Menata Tren Media dan Menangkal Hoax Bersama RGE dan WAN-IFRA

| Editor: Doddi Irawan
Menata Tren Media dan Menangkal Hoax Bersama RGE dan WAN-IFRA


Laporan Doddi Irawan dari Bali

Baca Juga: VIDEO : BPJS Ketenagakerjaan Rakor dengan Wartawan









PERKEMBANGAN teknologi yang semakin pesat mau tidak mau berdampak pula pada media massa. Banyak kalangan muda tidak lagi suka membaca koran, menonton televisi, mendengar radio, bahkan membuka portal media online.





Teknologi sangat mempengaruhi perkembangan media-media mainstream, termasuk dalam soal pasar. Tidak sedikit media-media besar gulung tikar, akibat tidak mengikuti perkembangan teknologi, dan salah membaca peluang pasar.

Baca Juga: Security Hiburan Malam Rampas Identiitas Wartawan





Melihat kondisi itu, sebuah grup perusahaan besar di dunia, Royal Golden Eagle ( RGE), menggelar workshop. Ini sudah tahun kelima. Kegiatan bertajuk RGE Journalism Workshop 2019 itu diadakan di Nusa Dua, Bali, 4 – 9 November 2019.





Kegiatan ini diikuti 25 wartawan senior dan editor media massa dari seluruh Indonesia, seperti Sumatera Utara, Riau, Jambi, Jakarta, Jawa Barat, Semarang, Surabaya, dan Kalimantan Timur.

Baca Juga: Peras Toke Pupuk, Wartawan Gadungan Diciduk





Apa itu RGE ? Royal Golden Eagle mengelola sekelompok perusahaan manufaktur berbasis sumber daya alam di berbagai negara. Bidang usahanya beragam.





Di sektor hulu meliputi pengembangan sumber daya alam (SDA) dan pemanenan berkelanjutan. Di hilir, ada pengolahan beraneka produk, yang memiliki nilai tambah untuk pasar global.





Perusahaan ini sangat komit pada pembangunan berkelanjutan, konservasi dan pengembangan masyarakat. Perusahaan ini berupaya maksimal memberikan manfaat bagi masyarakat, negara, iklim, pelanggan dan perusahaan.





Di bawah bendere RGE ada April dan Asia Sybol yang bergerak di industri pulp dan kertas.

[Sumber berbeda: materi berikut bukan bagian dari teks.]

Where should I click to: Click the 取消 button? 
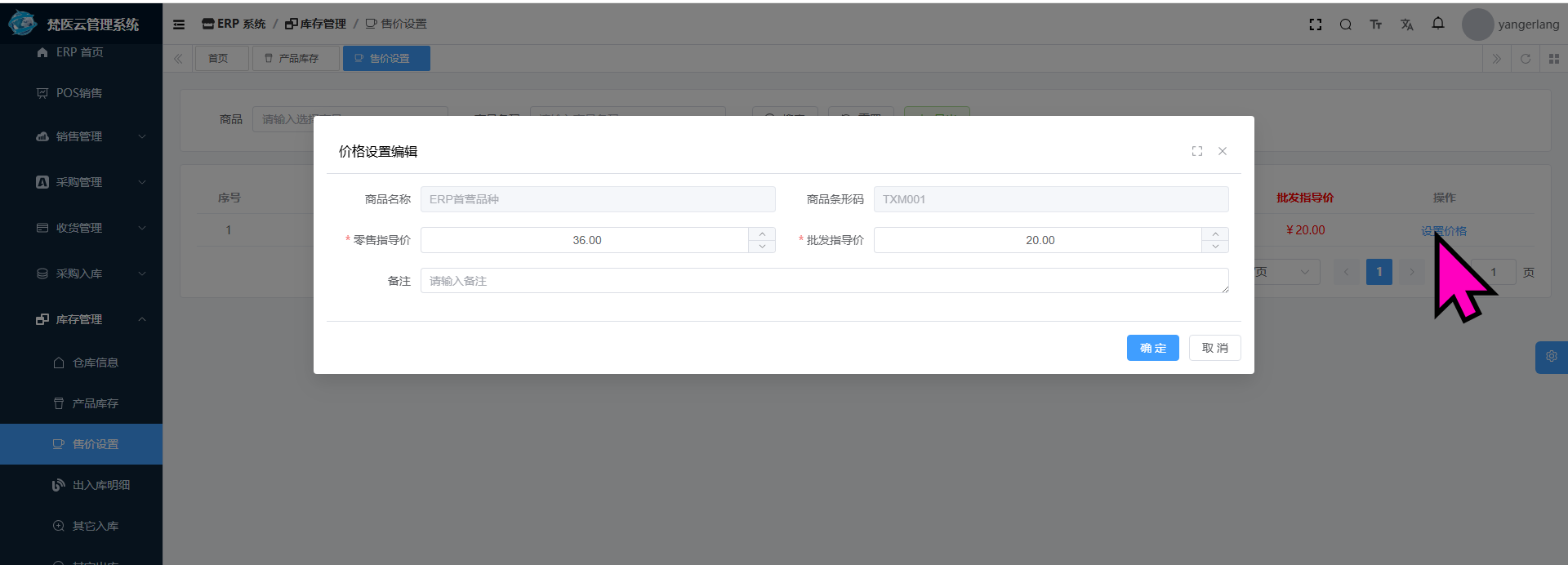point(1214,348)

Kemudian ada Asian Agri dan Apical di sektor perkebunan kelapa sawit. Lalu ada Bracell, produsen selulosa khusus.





Ada juga Sateri dan Asia Pacific Rayon (APR), yang memproduksi serat viscose. RGE juga memiliki Pacific Oil & Gas, bergerak di bidang pengembangan sumber daya energi.

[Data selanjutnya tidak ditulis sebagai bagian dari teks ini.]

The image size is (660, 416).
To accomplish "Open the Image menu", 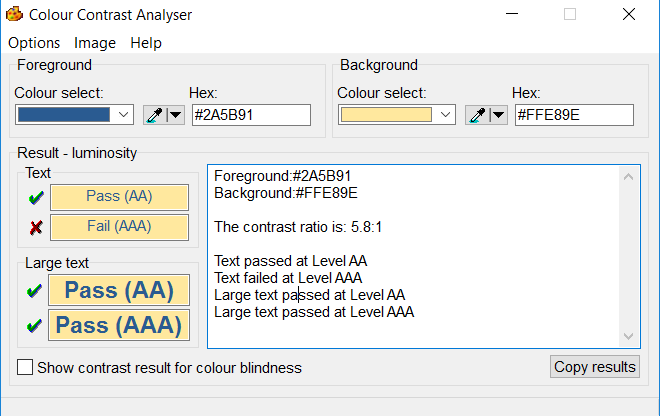I will [95, 43].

Terakhir, Tanoto Foundation, yang berusaha mengembangkan potensi individu dan memperbaiki taraf hidup melalui pendidikan berkualitas yang transformatif. Lembaga ini sudah terkenal dengan program beasiswanya.

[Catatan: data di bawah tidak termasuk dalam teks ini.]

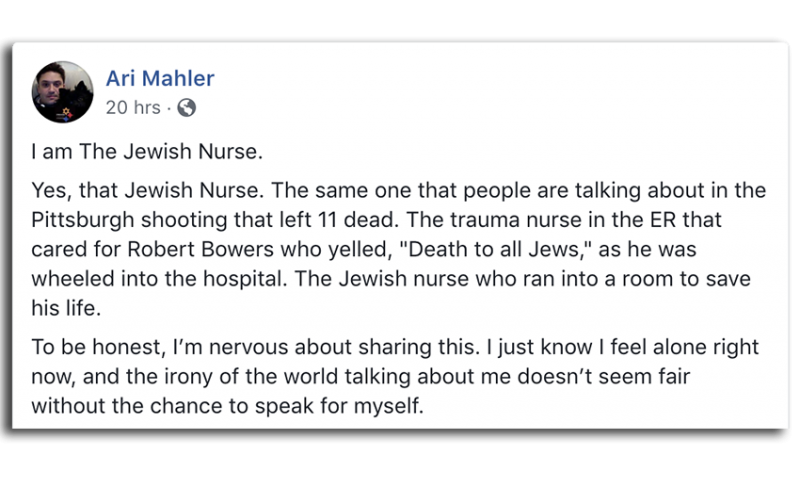Click the text "Yes, that Jewish Nurse."
The image size is (800, 488).
148,190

RGE didirikan oleh Sukanto Tanoto pada tahun 1973. Asetnya kini lebih dari US$ 20 miliar, memiliki 60 ribu lebih karyawan. RGE beroperasi di Indonesia, Tiongkok, Brasil, Spanyol dan Kanada.





Dalam kegiatan RGE Journalism Workshop 2019, RGE menggandeng World Association of Newspapers and News Publishers ( WAN-IFRA), asosiasi surat kabar dan penerbit dunia, organisasi nirlaba dan non-pemerintah.





WAN-IFRA beranggotakan 76 asosiasi surat kabar nasional, 12 kantor berita, 10 organisasi pers regional, dan eksekutif surat kabar individu di 100 negara. Asosiasi ini didirikan tahun 1948. Pada 2011 mewakili lebih dari 18 ribu publikasi secara global.





WAN bergabung dengan IFRA pada Juli 2009. IFRA merupakan organisasi penelitian dan layanan untuk industri penerbitan berita menjadi asosiasi dunia koran dan penerbit berita. Namanya kemudian menjadi WAN-IFRA.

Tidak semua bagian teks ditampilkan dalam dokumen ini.